The result was fatal.
Summary
This case demonstrates a simple truth; systems fail when leaders fail. And a safety failure can be catastrophic – to the teams exposed to risk, to the managers and others responsible, to the directors who are accountable, and to public reputation and reputational damage.
Warnings were clear. Risks were known but improvements were superficial.
The organisation paid a heavy price, but a worker (and the worker’s friends and family) paid the ultimate one.
A Final Thought for Leaders
If you think safety failures are operational issues and not for senior managers and boards, unless they are really serious you are wrong. Incidents which appear to be insignificant but are frequently occurring are warning signs. Having oversight of these is essential as the consequences land squarely at the top.

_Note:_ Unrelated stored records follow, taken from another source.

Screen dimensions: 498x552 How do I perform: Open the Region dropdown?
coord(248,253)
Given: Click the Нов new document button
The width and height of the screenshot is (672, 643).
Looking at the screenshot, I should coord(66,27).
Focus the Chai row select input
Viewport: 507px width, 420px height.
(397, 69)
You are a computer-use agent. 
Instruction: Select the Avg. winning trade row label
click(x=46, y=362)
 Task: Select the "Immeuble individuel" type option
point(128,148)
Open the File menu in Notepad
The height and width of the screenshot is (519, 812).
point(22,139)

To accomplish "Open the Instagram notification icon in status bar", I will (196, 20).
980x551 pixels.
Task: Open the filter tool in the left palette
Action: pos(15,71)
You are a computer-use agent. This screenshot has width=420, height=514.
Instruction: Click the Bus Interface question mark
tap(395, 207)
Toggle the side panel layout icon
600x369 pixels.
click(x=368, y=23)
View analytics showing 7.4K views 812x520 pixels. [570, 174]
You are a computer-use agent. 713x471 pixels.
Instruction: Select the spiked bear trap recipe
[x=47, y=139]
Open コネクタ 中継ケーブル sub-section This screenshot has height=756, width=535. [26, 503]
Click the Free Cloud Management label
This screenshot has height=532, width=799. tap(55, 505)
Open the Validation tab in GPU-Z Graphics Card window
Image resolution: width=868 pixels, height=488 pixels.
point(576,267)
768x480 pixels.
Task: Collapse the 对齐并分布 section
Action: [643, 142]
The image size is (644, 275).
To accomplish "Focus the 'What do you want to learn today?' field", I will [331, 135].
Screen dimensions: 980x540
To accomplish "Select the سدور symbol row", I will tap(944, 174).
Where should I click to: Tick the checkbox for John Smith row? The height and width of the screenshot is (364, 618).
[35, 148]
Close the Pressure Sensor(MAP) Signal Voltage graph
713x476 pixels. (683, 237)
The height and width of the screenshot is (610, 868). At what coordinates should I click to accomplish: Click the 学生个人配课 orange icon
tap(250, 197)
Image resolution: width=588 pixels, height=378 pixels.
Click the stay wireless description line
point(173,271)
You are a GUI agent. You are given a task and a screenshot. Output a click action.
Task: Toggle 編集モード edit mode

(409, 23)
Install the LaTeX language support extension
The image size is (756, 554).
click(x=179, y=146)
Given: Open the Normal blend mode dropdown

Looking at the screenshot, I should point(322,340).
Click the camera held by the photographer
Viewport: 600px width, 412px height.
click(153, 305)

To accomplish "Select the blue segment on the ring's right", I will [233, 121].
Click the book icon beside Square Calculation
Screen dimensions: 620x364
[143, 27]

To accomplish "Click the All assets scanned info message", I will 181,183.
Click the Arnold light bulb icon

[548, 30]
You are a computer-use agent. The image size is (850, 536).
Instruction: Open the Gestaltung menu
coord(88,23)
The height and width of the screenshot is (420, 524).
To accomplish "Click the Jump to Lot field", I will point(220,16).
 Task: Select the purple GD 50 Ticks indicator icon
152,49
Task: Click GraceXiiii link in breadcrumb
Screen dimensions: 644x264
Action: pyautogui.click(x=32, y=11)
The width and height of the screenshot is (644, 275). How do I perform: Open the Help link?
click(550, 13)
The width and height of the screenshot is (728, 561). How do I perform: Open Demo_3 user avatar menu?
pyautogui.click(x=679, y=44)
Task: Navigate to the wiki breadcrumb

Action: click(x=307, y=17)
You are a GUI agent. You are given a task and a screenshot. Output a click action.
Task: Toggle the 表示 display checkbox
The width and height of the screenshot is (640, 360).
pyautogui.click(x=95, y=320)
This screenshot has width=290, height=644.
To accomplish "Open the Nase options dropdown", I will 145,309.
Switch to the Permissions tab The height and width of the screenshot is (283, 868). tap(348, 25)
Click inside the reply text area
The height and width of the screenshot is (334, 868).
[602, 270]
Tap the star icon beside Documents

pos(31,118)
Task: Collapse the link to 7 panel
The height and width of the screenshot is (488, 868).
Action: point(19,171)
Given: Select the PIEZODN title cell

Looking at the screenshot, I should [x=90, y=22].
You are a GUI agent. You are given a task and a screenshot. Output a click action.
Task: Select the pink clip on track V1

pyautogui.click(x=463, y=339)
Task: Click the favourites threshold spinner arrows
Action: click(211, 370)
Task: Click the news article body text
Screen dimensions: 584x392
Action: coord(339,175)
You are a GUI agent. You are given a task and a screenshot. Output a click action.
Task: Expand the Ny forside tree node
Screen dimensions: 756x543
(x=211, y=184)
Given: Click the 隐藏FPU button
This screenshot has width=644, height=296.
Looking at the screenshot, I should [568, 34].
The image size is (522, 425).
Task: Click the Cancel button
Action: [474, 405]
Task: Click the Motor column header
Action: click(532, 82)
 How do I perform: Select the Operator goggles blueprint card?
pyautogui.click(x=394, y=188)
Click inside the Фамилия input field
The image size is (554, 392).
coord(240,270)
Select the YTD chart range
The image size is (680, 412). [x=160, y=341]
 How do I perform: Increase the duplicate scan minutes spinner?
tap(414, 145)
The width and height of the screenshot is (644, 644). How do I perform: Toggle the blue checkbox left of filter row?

If Directors and other leaders delegate but without having any of their own assurance checks in place they leave themselves and others in the organisation vulnerable. The director in this case clearly wiped his hands of the problem once he thought he had set some systems up. There was scant consideration of quality, consistency or checking basic management systems. There were no processes in place for assurance, let alone reassurance that operations were working legally and safely
This shows that Boards and senior leaders need a combination of reassurance and assurance. They are not the same thing. Reassurance is about comfort and tells senior leaders that things feel under control. The key difference with assurance is evidence; this shows that your teams have verified controls which are shown to be working. Senior leaders need a combination of both to have some level of confidence that safety failure is not a topic on their meeting agenda.